Pourtant, après trois jours et trois nuits partagés ensemble, la femme a évidemment éprouvé de vrais setiments ( si ce n’est pas encore un amour profond ) pour le héros :

« Nous avons passé ensemble seulement trois nuits et n’ont pas eu encore suffisemment de temps pour jouir pleinement de notre belle relation amoureuse »,

« Au moment de se séparer, elle pleura en silence en détournant la tête. Elle envoya une servante le raccompagner jusqu’au pas de la porte ».

Nous avons donc de bonnes raisons pour dire que le degré de l’ « affectivité » a augmenté au fur et à mesur du développement de leur relation. Pourtant, nous avons aussi l’impression que l’opposition entre l’affectivité et le désir sexuel n’est pas tellement

tranchée, et que dans certains contextes particuliers cette opposition peut être mise en cause, puisque la distinction entre l « affection » et le désir n’est pas toujours nette. L’exemple le plus convaincant à ce sujet doit être celui de deux amoureux, pour lesquelles l’affection et le désir reposent toujours l’un dans l’autre, on sent que l’affection et le désir sexuel sont concommitants pour le bien-aimé, et il est difficile de dire si on est désireux grâce à l’affection qu’on éprouve pour l’autre ou inversement. Si nous nous efforçons de tracer une démarcation entre les deux termes, et cherchons à reconnaître le minimum de traits pertinents permettant d’opposer ces deux lexèmes, nous pouvons rapporter l’ « affectivité » au niveau spirituel, émotionnel, et psychologique, et le « désir sexuel » au niveau physique et matériel. Mais nous voyons que ces deux niveaux ne se distinguent eux non plus dans notre texte. D’une part, si on dit que la relation amoureuse entre la femme de Qin et le héros se caractérise tout au début par le « désir », le contenu de ce désir, tel qu’il se trouve explicité dans ce texte, apparaît comme un état complexe. Il est composé de :

a) le besoin d’être accompagnée ( que la femme sentait ayant vécu seule pendant vingt-trois ans)

b) la pulsion sexulle ( n’oublions pas que cette femme est morte vierge parce que « le mariage ne se fit pas en raison du décès de son fiancé »)

Par conséquent, le « désir » de la femme relève en même temps du niveau psychologique ( besoin basique de contacts humains ) et du niveau physique ( pulsion sexuelle ). Et d’autre part si la femme finit par sentir l’affection envers le héros, cette affection se trouve symbolisée par un appuie-tête, qui a apporté à la fin de l’histoire une série de fortunes au héros. Donc l’affection est aussi liée à la richesse matérielle.

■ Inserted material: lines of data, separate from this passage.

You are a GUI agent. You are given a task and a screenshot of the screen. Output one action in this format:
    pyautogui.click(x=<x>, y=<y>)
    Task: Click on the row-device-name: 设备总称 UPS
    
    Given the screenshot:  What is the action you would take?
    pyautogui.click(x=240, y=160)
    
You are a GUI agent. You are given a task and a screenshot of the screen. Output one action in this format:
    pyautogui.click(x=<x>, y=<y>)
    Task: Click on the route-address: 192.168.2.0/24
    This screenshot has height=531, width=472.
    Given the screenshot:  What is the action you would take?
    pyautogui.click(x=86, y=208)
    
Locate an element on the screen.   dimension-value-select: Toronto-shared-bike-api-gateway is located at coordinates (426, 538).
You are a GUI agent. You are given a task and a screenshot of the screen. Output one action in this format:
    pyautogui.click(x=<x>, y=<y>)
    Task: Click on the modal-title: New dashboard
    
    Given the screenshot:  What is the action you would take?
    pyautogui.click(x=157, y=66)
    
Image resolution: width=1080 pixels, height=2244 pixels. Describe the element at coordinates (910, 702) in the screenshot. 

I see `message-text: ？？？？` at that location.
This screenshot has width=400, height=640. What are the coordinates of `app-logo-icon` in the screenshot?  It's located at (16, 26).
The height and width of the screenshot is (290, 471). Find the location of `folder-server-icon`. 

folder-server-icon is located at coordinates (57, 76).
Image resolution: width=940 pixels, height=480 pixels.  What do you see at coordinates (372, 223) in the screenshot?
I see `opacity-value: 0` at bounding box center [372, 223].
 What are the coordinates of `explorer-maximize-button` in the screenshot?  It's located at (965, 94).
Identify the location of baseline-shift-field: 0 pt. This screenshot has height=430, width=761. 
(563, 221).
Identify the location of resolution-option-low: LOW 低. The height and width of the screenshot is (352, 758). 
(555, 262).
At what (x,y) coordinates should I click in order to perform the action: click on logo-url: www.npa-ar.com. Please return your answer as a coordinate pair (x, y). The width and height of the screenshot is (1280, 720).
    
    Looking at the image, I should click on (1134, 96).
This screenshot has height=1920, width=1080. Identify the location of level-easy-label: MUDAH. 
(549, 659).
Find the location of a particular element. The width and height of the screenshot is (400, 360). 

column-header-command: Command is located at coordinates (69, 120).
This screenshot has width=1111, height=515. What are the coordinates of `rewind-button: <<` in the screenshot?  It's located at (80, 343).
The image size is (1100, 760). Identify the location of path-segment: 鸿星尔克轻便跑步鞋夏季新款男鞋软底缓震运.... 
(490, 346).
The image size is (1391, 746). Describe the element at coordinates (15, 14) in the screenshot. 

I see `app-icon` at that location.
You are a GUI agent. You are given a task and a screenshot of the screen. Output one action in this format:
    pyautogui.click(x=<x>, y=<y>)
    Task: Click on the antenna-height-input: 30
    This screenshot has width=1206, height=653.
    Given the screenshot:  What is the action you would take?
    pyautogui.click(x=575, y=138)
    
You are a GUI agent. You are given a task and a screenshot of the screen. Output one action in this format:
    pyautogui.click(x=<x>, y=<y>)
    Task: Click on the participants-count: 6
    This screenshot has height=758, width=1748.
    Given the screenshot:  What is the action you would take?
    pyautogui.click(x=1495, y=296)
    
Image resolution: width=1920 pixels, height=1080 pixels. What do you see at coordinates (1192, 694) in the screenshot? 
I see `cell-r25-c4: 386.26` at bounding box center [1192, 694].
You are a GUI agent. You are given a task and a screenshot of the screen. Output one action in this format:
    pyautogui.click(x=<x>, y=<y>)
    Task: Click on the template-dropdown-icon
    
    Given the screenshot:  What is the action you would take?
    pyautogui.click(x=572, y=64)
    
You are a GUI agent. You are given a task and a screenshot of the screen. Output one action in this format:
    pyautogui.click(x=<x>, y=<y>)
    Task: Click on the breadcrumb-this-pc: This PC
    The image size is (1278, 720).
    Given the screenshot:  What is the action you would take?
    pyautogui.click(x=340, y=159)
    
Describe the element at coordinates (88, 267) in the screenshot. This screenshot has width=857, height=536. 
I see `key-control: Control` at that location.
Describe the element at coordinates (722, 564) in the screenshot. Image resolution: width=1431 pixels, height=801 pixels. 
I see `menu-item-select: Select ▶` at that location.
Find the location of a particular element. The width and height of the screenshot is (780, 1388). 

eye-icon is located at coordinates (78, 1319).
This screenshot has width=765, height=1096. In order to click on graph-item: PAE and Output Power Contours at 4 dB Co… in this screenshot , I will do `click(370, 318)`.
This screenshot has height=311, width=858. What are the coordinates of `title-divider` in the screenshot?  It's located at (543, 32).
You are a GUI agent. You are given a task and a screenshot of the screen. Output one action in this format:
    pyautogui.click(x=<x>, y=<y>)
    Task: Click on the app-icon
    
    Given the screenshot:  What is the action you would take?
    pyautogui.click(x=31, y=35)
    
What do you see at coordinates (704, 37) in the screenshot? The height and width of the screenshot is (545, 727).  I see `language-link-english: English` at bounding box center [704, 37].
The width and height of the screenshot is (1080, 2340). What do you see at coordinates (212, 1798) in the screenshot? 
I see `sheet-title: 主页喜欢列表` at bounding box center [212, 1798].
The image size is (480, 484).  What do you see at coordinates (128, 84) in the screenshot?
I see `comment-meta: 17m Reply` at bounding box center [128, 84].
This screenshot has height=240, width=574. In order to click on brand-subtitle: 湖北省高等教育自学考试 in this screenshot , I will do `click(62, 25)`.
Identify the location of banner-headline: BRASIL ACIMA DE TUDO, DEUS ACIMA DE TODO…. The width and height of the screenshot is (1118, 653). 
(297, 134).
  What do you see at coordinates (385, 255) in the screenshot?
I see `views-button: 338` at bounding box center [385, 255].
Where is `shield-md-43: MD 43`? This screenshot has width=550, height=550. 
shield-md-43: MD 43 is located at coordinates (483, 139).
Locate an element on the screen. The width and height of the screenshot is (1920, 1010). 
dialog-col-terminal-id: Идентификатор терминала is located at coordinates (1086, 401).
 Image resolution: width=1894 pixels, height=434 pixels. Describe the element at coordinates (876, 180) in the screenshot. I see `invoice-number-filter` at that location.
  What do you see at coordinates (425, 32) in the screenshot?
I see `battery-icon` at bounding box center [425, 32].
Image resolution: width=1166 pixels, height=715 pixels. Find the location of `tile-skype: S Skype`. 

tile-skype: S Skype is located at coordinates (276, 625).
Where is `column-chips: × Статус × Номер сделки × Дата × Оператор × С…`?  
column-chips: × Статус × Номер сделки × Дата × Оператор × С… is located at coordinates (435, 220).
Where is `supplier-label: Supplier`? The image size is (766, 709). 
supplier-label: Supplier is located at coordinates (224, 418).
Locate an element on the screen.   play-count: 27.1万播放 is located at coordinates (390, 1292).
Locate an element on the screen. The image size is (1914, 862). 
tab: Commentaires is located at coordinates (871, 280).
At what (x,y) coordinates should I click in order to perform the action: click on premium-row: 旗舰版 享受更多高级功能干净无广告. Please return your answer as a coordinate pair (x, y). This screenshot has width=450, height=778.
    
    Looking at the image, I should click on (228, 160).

Il est vrai que nous avons des difficultés à opposer l ‘ « affectivité » et le « désir sexuel » dans beaucoup de contextes, mais il est aussi indéniable que dans la littérature ancienne chinoise, l’ « affectivité » et le « désir sexuel » s’imposent comme deux thématiques qui s’opposent l’un à l’autre. L’opposition, tenue souvent par les critiques littéraires chinoises, entre le Honglou meng 紅樓夢 et le Jinping mei 金瓶梅, nous en

offre un bon exemple. Et nous voyons aussi dans le Sou shen ji, des contes qui relèvent uniquement du plan du désir sexuel. Voyons un exemple :

A l’époque des Jin, il y avait un lettré du nom de Wang dont la famille habitait la commanderie de Wu. Sur le chemin du retour, il arriva à Qu’e. Comme le soleil se couchait, il conduisit son bateau à une grande digue pour l’armarrer. Sur celle-ci, il aperçut une jeune fille de dix-sept à dix-huit ans. Il l’appela pour passer la nuit.

Au matin, il se défit de son grelot et le lui attacha au poignet. Il la fit suivre jusque chez elle. Dans la maison, pas l’ombre de la jeune fille. Dans la porcherie attenante, on découvrit une truie portant à la patte un grelot d’or.

( SSJ, p. 225, ARE, p. 194 )

Dans cette petite histoire, dans la courte liaison sexuelle entre le lettré et la jeune fille, qui est en fait un esprit de truie, nous voyons plutôt une pulsion animale, au lieu d’une affection entre les amoureux.